╭──

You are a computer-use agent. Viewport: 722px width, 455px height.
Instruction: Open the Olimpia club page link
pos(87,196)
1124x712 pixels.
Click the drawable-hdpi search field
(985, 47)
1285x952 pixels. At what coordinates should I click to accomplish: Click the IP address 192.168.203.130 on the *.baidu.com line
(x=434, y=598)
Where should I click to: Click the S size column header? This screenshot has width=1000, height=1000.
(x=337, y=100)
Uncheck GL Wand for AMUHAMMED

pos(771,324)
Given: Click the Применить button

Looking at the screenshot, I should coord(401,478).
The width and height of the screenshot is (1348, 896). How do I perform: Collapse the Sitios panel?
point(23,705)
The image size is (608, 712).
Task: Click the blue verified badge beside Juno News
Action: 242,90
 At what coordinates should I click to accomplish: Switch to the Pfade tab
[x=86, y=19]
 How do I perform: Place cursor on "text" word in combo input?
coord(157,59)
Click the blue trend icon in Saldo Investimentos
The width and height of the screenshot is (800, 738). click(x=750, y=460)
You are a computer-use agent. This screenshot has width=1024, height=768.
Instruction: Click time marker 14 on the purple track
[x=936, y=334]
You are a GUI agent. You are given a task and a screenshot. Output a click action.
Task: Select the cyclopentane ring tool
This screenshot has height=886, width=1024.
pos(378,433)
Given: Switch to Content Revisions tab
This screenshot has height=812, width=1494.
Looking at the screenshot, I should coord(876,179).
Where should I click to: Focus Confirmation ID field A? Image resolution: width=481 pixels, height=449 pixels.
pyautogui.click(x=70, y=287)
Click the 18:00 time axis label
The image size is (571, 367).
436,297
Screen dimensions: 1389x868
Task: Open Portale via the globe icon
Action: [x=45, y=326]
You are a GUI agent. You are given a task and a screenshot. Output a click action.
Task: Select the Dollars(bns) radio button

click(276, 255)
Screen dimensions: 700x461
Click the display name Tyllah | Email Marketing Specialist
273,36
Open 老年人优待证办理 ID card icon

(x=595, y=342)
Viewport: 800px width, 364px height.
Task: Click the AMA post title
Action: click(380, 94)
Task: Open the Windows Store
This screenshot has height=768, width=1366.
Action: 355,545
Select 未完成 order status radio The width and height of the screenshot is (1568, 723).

╰──

## SHORT PROBLEM
Convert the lines of the entries from the line with "Click the blue trend" to the line with "pos(378,433)", both included, into a Markdown table with the columns Row and Text. Number each row and leave out any blank lines.

## OUTPUT FOR THIS EXERCISE
| Row | Text |
|---|---|
| 1 | Click the blue trend icon in Saldo Investimentos |
| 2 | The width and height of the screenshot is (800, 738). click(x=750, y=460) |
| 3 | You are a computer-use agent. This screenshot has width=1024, height=768. |
| 4 | Instruction: Click time marker 14 on the purple track |
| 5 | [x=936, y=334] |
| 6 | You are a GUI agent. You are given a task and a screenshot. Output a click action. |
| 7 | Task: Select the cyclopentane ring tool |
| 8 | This screenshot has height=886, width=1024. |
| 9 | pos(378,433) |